There’s a show on German TV called Paare, which translates roughly as “couples.” I’ve only watched it once (we just got German programming about a month ago – more on that in another post), but it was highly entertaining. The whole gist of the show is to highlight a wide variety of tensions that are found in relationships – you know, the little things that rub each other wrong.

I enjoyed the show because it showed a lot of the common conflicts in relationships that are a result of two different points of view. It also shows the common failure of each side to see things from the point of view of the other.

What scares me is how we often let those little things build up. We start to create a little database of all the wrongs that our spouses have committed or regularly commit.
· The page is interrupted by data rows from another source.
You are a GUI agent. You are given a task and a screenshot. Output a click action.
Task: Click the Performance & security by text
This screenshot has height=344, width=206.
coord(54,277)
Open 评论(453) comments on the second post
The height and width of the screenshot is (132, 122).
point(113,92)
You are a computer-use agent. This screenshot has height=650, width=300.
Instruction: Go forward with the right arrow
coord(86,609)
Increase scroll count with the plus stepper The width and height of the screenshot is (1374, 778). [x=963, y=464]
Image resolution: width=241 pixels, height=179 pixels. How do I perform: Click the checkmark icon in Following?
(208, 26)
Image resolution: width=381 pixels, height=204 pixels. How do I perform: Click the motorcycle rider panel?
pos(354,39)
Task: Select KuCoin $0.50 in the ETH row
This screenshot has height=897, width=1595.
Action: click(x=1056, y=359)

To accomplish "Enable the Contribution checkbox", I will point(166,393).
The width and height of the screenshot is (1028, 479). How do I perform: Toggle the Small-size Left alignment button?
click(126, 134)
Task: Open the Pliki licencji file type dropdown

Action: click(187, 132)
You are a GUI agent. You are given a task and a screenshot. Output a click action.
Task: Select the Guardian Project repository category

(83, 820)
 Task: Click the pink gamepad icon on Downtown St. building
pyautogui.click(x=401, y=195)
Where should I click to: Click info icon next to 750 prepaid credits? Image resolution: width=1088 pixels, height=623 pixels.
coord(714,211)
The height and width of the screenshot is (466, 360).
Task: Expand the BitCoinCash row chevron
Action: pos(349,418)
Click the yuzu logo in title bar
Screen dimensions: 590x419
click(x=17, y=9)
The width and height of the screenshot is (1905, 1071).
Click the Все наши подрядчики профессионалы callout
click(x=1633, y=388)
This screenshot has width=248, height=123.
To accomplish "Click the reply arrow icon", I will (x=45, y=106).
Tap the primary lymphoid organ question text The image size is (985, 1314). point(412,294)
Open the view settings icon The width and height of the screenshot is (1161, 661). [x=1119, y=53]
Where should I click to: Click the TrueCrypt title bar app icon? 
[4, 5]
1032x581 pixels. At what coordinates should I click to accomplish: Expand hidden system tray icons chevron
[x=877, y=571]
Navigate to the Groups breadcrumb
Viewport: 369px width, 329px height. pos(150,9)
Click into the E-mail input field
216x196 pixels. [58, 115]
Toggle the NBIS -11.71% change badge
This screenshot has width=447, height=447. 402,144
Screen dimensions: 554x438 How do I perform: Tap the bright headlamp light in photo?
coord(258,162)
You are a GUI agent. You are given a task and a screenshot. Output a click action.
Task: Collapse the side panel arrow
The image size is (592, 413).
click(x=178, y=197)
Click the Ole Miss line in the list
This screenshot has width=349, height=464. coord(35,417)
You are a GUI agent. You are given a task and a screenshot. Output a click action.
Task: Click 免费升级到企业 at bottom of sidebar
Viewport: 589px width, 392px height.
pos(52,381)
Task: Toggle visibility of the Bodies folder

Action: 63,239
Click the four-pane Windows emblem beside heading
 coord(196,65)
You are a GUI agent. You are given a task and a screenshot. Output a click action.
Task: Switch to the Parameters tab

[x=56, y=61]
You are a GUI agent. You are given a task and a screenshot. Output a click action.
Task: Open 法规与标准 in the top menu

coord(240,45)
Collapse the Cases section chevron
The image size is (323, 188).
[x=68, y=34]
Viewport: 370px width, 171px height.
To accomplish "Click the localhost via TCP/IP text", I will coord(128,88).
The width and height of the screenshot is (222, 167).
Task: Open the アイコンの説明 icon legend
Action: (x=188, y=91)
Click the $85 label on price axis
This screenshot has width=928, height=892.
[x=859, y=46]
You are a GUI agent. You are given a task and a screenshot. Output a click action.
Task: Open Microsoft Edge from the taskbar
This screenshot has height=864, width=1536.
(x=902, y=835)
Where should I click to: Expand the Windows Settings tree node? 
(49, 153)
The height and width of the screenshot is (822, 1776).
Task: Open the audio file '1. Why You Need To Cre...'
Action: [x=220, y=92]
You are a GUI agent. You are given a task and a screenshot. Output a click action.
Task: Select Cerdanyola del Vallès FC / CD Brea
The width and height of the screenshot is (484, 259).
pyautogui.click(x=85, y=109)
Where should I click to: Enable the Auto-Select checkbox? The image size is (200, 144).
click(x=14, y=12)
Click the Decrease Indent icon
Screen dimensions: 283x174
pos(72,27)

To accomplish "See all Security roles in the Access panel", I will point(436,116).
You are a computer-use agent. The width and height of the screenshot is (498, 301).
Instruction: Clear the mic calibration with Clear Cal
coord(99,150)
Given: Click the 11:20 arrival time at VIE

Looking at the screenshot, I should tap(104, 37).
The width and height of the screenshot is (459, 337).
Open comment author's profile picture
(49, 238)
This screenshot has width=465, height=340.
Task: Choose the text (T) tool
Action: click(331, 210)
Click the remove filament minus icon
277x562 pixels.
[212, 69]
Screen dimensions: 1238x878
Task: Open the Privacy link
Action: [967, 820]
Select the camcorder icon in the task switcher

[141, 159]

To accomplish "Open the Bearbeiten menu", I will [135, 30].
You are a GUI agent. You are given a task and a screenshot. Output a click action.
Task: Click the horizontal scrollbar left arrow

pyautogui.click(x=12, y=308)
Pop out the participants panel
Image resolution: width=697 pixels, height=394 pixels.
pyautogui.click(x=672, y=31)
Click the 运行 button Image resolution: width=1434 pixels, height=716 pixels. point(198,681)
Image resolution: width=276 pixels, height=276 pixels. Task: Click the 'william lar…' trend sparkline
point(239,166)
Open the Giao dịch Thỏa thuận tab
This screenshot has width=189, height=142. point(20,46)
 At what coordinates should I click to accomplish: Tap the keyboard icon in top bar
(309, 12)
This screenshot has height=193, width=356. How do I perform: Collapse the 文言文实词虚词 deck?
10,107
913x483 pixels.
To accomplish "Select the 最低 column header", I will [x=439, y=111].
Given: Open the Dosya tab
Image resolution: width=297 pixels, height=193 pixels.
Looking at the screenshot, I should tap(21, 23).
We let those things build up. We make a case for how terrible the other is. And, left unchecked, this case will get stronger and stronger until, finally, we have enough justification to terminate the relationship.

That’s the problem. We laugh at all the little things (in other relationships), but meanwhile, in our own relationships, we are letting those same little things build and ruin a good thing.

So, how do you avoid that?

I don’t know – maybe just by realizing that it happens. Maybe throwing away the scorecards we keep on our spouses – focusing less on what our spouses aren’t doing, and more on all the great things they are doing. And not forgetting that to love is to give freely - with no expectation of getting anything in return.

Maybe it’s asking, “What am I doing to show my love for my spouse?”